▶ **Written problem**
Put the listing lines below into a Markdown table with the columns Row and Line. Begin at the line that contains "Given: Click the", stop after the line that contains "The width and", skip any blank lines, and include no other lines.

▶ **Record list**
┌──

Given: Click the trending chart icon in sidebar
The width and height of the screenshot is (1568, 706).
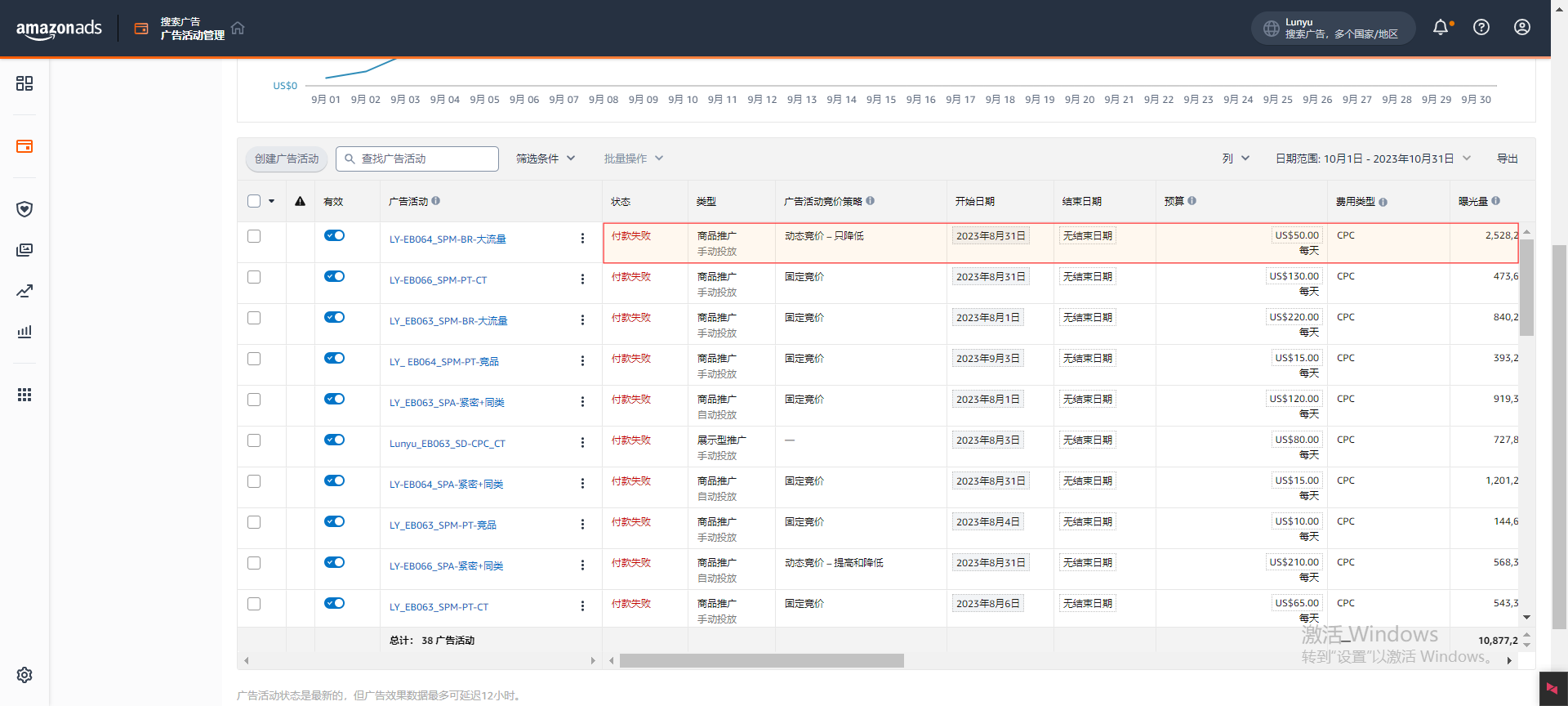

└──
┌──

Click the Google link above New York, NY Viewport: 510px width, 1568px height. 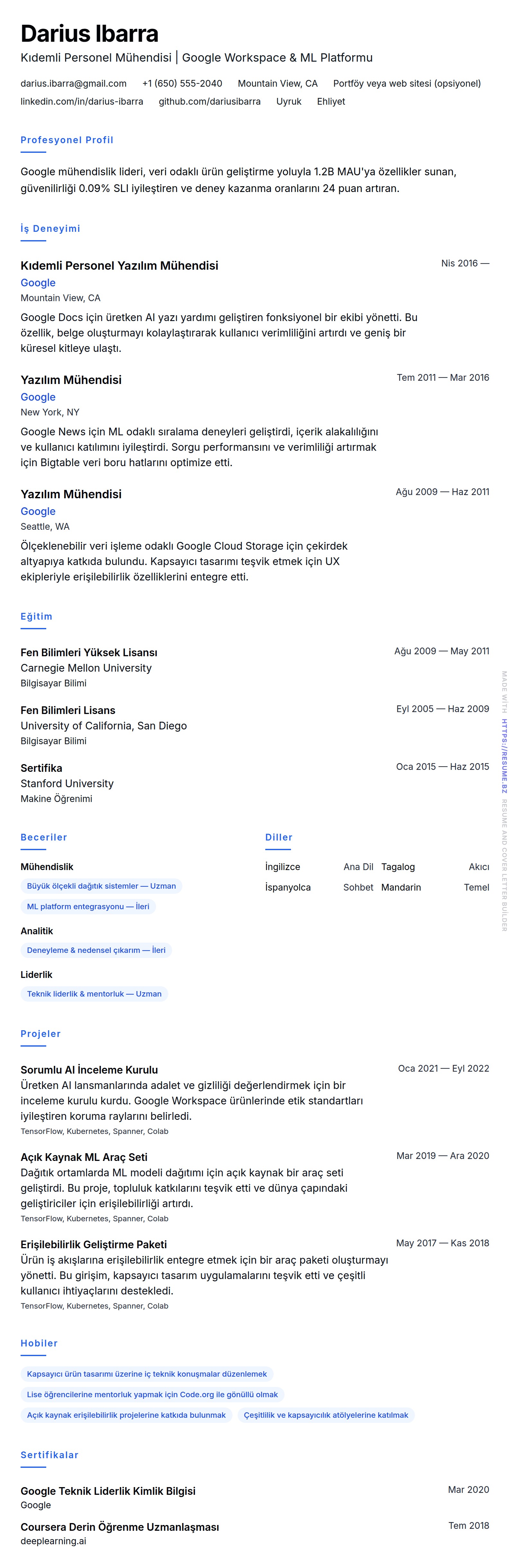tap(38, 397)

└──
┌──

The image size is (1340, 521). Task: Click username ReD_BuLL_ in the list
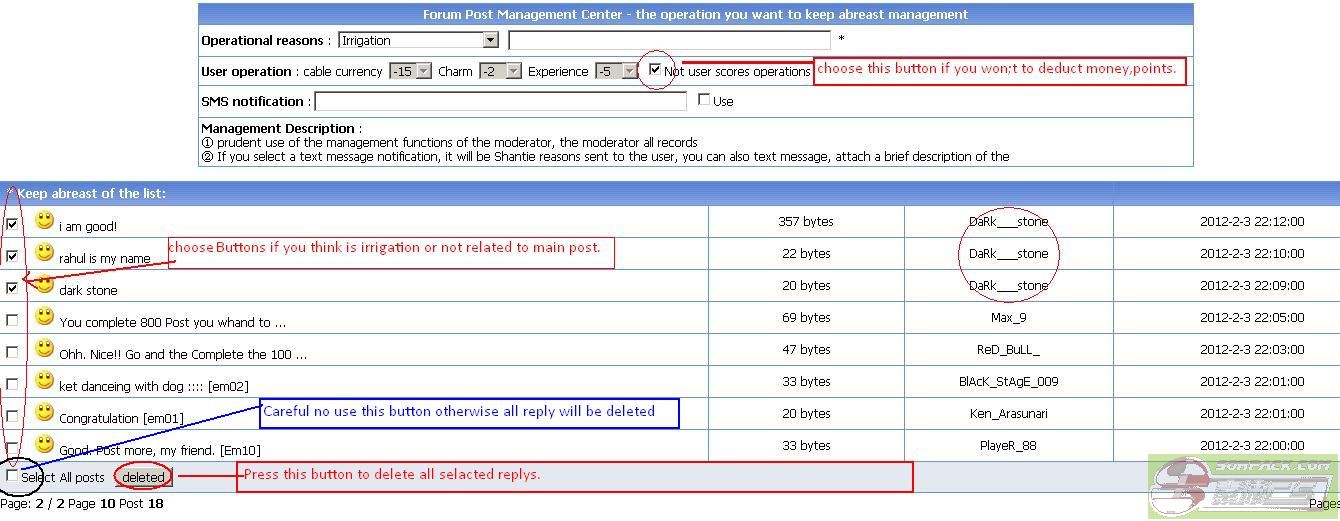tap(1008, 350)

└──

▶ **Exercise output**
| Row | Line |
|---|---|
| 1 | Given: Click the trending chart icon in sidebar |
| 2 | The width and height of the screenshot is (1568, 706). |